Meu caro... Eu é que agradeço pela boa sugestão de pauta. 

Na verdade os primeiros paragrafo são as partes mais pobres do texto(e até equivocadas). No entanto daí em diante vai perceber que o texto é no minimo interessante e também vai ver um contexto histórico legal. Recomendo que o leia por completo.

Sobre o valor do trabalho intelectual... é muito relativo, claro.

As vezes professores criam livros para conseguir um dinheirinho extra. O que há de errado nisso? 
O problema nesse caso é o preço, que  é sem duvida muito maior que o custo.
Mas o que me irrita é que mesmo depois do falecimento do autor esse livro continuará a ser vendido muito caro ...Então não será uma recompensa ao criador como sugeria Thomas Jefferson(um dos teóricos da propriedade intelectual), e muito menos será somente para cobrir os custos de produção.
Lembro de um livro de Marchado de Assis(que é domínio publico) que custava mais de R$100,00, só por ser capa dura. Isso na bienal do livro que deveria incentivar a leitura. 

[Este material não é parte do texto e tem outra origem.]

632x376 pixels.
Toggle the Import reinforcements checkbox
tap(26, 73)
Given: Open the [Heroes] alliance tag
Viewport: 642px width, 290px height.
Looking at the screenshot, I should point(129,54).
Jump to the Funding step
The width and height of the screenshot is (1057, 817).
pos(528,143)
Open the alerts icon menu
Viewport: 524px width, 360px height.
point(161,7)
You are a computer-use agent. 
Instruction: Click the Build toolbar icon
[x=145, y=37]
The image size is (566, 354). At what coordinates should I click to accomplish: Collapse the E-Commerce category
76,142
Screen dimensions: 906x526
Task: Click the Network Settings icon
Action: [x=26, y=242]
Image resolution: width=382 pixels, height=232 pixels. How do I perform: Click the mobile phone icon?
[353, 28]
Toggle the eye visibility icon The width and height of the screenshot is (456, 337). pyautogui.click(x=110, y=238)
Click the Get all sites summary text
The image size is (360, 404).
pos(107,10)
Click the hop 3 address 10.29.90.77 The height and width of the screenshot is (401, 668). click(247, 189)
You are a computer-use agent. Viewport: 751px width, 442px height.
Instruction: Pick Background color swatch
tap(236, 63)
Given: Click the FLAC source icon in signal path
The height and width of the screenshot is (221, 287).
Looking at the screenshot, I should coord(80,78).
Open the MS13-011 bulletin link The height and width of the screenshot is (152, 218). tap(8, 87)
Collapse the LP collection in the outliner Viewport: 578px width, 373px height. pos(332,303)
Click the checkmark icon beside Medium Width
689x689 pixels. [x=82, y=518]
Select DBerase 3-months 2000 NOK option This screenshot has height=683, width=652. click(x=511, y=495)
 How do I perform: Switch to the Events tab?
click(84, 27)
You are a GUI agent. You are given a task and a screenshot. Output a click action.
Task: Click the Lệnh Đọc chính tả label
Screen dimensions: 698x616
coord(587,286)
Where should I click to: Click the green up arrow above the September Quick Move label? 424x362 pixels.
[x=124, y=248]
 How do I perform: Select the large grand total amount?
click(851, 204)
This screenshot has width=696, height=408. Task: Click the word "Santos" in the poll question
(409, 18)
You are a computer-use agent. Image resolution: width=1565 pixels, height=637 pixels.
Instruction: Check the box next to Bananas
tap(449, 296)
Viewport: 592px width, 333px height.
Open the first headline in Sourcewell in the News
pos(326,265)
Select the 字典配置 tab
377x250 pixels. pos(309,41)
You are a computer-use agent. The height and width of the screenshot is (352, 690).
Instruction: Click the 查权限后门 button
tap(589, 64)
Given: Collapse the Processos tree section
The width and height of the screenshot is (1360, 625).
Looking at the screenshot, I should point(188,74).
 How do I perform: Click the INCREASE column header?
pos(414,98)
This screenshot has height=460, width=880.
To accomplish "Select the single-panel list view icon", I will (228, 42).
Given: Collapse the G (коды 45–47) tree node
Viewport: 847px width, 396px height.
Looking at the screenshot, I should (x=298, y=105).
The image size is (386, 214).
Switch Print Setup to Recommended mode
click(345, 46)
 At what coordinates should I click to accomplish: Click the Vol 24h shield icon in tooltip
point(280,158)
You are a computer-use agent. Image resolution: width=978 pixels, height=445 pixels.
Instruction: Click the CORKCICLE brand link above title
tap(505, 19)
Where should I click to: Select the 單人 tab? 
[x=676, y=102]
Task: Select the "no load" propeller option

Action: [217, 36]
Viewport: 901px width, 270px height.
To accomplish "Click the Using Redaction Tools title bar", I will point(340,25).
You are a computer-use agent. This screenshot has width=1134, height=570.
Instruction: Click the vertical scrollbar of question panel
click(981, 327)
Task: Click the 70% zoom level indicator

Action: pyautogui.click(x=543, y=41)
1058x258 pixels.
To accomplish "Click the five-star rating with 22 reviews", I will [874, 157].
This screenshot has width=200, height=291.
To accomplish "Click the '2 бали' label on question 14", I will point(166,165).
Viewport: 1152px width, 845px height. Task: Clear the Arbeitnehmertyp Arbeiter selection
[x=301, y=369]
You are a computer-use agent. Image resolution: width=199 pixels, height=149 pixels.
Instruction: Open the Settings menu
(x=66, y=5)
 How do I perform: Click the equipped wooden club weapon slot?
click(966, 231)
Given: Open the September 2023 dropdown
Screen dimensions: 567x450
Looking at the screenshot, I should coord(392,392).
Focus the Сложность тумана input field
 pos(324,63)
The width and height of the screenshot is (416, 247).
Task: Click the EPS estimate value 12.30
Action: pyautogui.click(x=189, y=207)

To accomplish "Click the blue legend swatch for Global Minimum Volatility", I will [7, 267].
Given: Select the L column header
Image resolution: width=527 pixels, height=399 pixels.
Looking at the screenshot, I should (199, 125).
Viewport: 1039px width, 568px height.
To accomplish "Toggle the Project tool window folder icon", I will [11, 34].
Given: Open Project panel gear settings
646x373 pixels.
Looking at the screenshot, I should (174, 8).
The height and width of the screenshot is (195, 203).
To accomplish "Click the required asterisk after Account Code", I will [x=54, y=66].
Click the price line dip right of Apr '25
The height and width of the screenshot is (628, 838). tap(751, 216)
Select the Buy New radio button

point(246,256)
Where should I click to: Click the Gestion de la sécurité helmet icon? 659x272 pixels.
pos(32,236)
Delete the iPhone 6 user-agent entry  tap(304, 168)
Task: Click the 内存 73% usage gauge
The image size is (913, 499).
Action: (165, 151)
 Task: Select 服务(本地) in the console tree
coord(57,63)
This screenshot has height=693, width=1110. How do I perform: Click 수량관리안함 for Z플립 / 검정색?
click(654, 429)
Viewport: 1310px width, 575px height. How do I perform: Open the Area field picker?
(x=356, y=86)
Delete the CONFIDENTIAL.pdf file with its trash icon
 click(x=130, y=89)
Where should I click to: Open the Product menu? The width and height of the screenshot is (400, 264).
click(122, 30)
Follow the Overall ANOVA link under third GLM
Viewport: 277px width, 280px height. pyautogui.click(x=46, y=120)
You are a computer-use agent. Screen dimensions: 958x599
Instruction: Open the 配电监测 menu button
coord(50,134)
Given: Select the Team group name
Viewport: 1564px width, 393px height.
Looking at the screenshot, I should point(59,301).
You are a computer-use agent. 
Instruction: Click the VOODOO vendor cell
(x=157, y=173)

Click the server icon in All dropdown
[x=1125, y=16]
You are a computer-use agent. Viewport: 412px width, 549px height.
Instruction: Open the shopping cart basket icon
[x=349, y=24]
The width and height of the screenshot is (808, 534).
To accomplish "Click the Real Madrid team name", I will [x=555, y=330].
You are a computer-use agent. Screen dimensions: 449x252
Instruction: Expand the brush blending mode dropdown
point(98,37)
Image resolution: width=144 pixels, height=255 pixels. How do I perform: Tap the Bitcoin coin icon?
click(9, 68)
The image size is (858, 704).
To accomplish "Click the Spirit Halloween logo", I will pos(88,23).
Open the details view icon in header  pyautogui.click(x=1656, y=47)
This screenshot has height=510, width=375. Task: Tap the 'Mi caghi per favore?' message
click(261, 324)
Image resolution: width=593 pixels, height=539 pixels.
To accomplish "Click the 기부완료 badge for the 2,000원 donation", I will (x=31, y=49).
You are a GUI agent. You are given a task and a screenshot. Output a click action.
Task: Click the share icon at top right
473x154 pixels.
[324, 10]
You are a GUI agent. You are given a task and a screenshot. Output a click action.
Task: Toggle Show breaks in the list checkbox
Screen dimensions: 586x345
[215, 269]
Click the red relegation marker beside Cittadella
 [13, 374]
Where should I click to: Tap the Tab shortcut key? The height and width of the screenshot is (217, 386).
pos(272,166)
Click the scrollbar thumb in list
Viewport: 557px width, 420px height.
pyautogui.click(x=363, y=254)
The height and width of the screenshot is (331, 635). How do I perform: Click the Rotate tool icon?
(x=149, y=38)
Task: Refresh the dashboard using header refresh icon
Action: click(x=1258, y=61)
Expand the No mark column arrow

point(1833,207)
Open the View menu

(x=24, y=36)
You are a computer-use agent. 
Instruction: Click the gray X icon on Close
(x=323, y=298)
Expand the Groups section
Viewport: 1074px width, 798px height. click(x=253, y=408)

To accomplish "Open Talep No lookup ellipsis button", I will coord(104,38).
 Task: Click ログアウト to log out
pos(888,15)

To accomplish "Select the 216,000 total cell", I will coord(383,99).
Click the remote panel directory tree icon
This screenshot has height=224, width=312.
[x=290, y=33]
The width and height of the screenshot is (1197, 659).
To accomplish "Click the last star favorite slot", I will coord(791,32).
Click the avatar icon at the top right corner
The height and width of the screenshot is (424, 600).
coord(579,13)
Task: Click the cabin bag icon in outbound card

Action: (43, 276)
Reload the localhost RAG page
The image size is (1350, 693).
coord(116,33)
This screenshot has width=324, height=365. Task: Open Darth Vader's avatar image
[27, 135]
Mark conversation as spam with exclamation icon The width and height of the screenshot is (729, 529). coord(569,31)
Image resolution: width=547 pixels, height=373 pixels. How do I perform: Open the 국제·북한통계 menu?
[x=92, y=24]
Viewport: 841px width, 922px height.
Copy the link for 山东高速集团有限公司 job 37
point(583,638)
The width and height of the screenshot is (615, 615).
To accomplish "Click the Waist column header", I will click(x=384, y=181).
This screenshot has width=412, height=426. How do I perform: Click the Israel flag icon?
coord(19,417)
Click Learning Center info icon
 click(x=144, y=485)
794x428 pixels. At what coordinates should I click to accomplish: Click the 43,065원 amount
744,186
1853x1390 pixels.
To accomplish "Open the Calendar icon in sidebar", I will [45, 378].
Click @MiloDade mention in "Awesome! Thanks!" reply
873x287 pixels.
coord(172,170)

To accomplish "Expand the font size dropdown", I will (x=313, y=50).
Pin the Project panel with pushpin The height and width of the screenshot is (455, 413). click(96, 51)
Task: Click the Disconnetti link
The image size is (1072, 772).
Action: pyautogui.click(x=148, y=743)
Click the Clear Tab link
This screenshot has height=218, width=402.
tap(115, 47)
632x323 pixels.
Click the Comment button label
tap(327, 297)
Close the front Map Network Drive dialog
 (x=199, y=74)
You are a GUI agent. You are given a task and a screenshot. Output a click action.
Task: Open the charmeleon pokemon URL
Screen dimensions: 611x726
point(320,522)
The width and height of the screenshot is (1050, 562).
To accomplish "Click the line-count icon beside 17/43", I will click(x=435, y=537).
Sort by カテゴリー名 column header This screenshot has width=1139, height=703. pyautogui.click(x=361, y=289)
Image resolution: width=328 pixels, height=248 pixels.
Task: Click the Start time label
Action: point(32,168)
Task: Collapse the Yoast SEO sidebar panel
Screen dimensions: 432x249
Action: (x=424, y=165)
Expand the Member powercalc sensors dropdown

Ao mesmo tempo isso dá margem para o mercado informal... E para nós os idealistas =D  

Sugiro que assista o documentário: ''The Corporation''(que eu assisti por sugestão do Helder). Não tem muita relação com o link, mas explica(de forma parcial?) um pouco dessa lógica do comércio.
 
Em 1 de maio de 2012 20:33, nevio Carlos de alarcão <nevinhoalarcao@gmail.com> escreveu:
Raylton, obrigado por engajar-se nesse diálogo. Será proveitoso de outros voluntários nos acompanharem.Tenho poucas certezas, me agrada questionar pelo prazer do debate e sua perspectiva de crescimento. Ainda não li a totalidade do texto mencionado por você, mas já no primeiro parágrafo ele suscitou algumas questões.
"Se essa casa fosse compartilhada com outras pessoas, no momento em que essas outras pessoas a estivessem utilizando, ele estaria privado daquela casa que fez por merecer. Quando uma pessoa utiliza a casa, a outra não consegue utilizá-la (pelo menos não na sua totalidade). Isso vale para todos os tipos de bens materiais."
Do meu ponto de vista, uma casa que não é compartilhada com outras pessoas é uma casa triste, sem sentido de existir. Assim como outros "tipos de bens materiais". Talvez o trecho que extraí não dê conta da idéia geral e tenha sido usado apenas para salientar a intangibilidade da propriedade intelectual. Porém, sobrepõe-se uma outra questão: alguns "produtos" intelectuais vêm numa embalagem que tenta justificar seu valor pecuniário, como no meu exemplo inicial. E a pergunta persiste: será que somente uma edição elaborada e uma distribuição cuidadosa valem os R$ 399,00 ou um presumido custo (horas de pesquisa, despesas diversas do autor) está embutido?
Att.
Abraço afetuoso, Nevinho



Em 1 de maio de 2012 14:21, Raylton P. Sousa <raylton.sousa@gmail.com> escreveu:

Essa é uma questão interessante, pois remonta os princípios da própria propriedade intelectual.
Me lembra um texto que eu sempre compartilho pra explicar os motivos de eu liberar meus trabalhos livremente.  
http://www.midiaindependente.org/pt/blue/2002/06/29908.shtml

Em 1 de maio de 2012 14:03, Nevio <nevinhoalarcao@gmail.com> escreveu:
Quando uma editora cobra R$ 399,00 por um livro quanto disso é a remueração pelo trabalho intelectual agregado?